Most leaves, especially on woody plants, are hypostomatous (Muir 2015) meaning that all the stomatal conductance is through the lower (abaxial surface). But many fast-growing herbaceous species, especially crops (Milla *et al.* 2013), are amphistomatous. There are not a lot of measurements of how much conductance occurs through each surface (but see Wall *et al.* 2022), but we assume that if stomata are present on both leaf surfaces there is CO~2~ flux through each surface. For amphistomatous leaves, I suggest explicitly modeling conductance through the internal airspace ($g_\mathrm{ias,c}$) and liquid phase ($g_\mathrm{liq,c}$). As of version 2.1.0 this is possible in **photosynthesis**. Here's a simple example:

```{r, amphi leaf, message = FALSE, eval=TRUE}
library(photosynthesis)
bake_par   = make_bakepar()                       # temperature response parameters
constants  = make_constants(use_tealeaves = FALSE) # physical constants
# leaf parameters
leaf_par   = make_leafpar(
  replace = list(
    # Set cuticular conductance to 0
    g_uc = set_units(0, mol / m^2 / s),
    # Half of conductance through each surface
    k_mc = set_units(0, 1),
    # airspace conductance: define effective distance through airspace
    # See Nobel (2020) pg. 431
    delta_ias_lower = set_units(100, um),
    delta_ias_upper = set_units(100, um),
    # liquid conductance: sum of cell wall, plasma membrane, and cytosol resistance
    # We are implicitly ignoring chloroplast resistance
    # See Nobel (2020) pg. 448-452
    A_mes_A = set_units(20, 1),
    g_liqc25 = set_units(0.02, mol / m^2 / s),
    k_sc = set_units(1, 1)
  ),
  use_tealeaves = FALSE
  )   
enviro_par = make_enviropar(use_tealeaves = FALSE) # environmental parameters

photo(leaf_par, enviro_par, bake_par, constants, use_tealeaves = FALSE) |>
  dplyr::select(g_sc, g_iasc_lower, g_iasc_upper, g_liqc, A) |>
  knitr::kable(caption = "Stomatal conductance to CO2 (g_sc), internal airspace resistance through lower and upper surfaces (g_iasc_x), liquid-phase conductance (g_liqc), and net photosynthetic carbon assimilation (A) from C3 photosynthesis model.")
```

# References

Muir CD. 2015. Making pore choices: repeated regime shifts in stomatal ratio. *Proc Roy Soc B* 282: 20151498.

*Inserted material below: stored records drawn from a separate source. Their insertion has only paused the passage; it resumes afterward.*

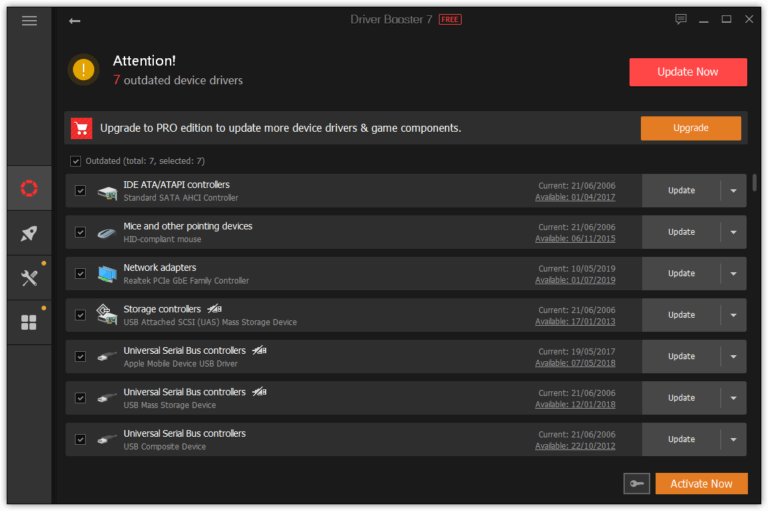Image resolution: width=768 pixels, height=511 pixels.
Task: Click the back arrow icon
Action: [75, 20]
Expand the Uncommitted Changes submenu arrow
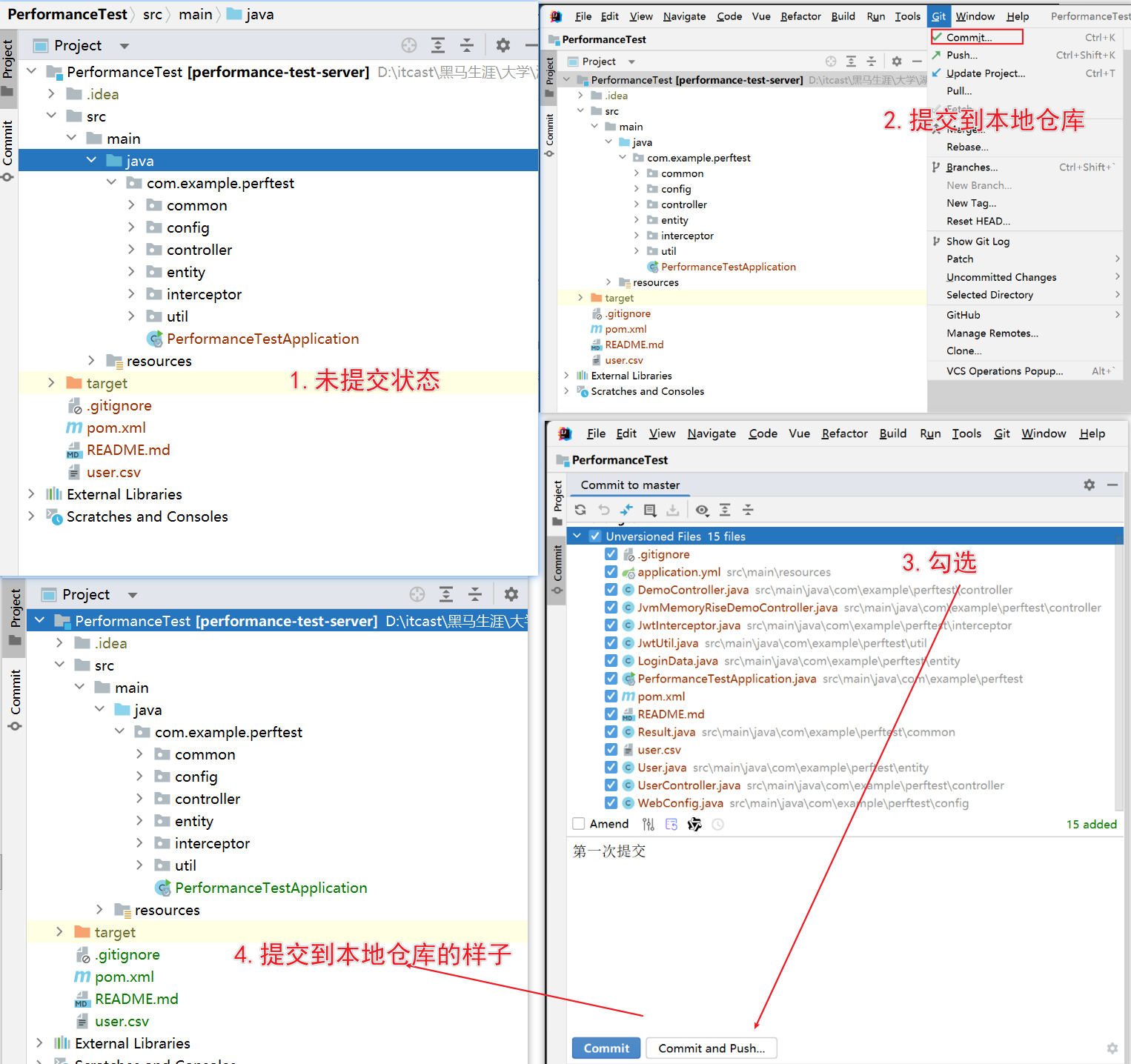This screenshot has height=1064, width=1131. pyautogui.click(x=1118, y=276)
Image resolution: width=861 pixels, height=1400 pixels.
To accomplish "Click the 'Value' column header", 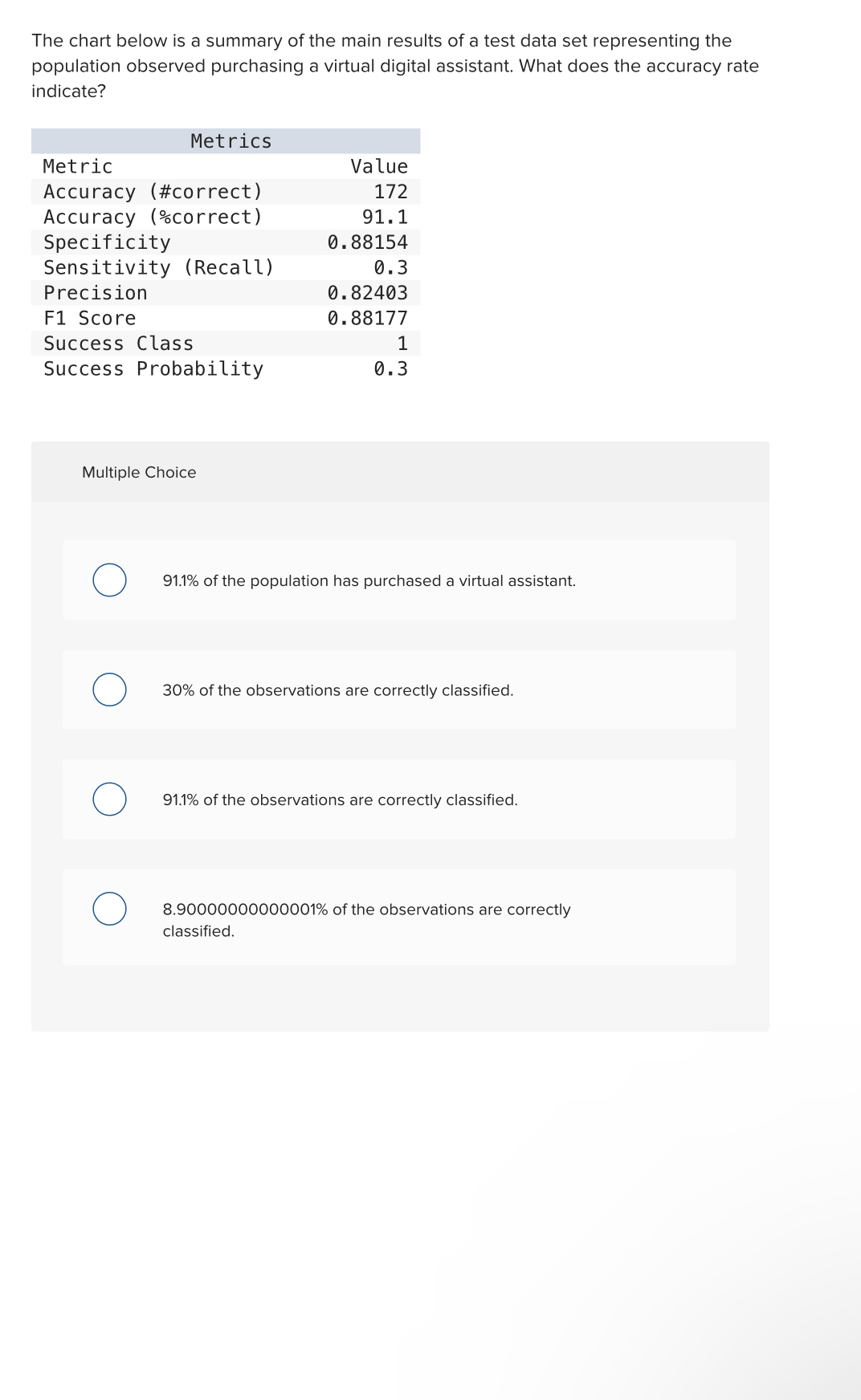I will [379, 167].
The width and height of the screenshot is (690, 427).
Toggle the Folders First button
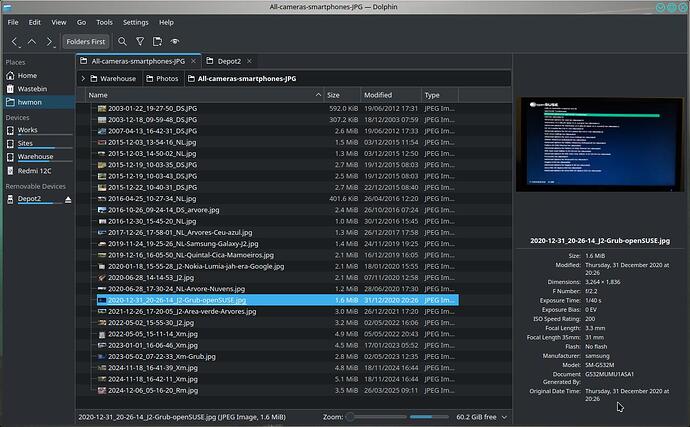(x=85, y=42)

Nobel PS. 2020. *Physicochemical and Environmental Plant Physiology*. 5th Edition. Academic Press. 

Rubén M, N de Diego-Vico, N Martín-Robles. 2013. Shifts in stomatal traits following the domestication of plant species. *Journal of Experimental Botany* 64(11): 3137–3146. 

Wall S, S Vialet-Chabrand, P Davey, JV Rie, A Galle, J Cockram, T Lawson. 2022. Stomata on the abaxial and adaxial leaf surfaces contribute differently to leaf gas exchange and photosynthesis in wheat. *New Phytologist* 235(5): 1743-1756.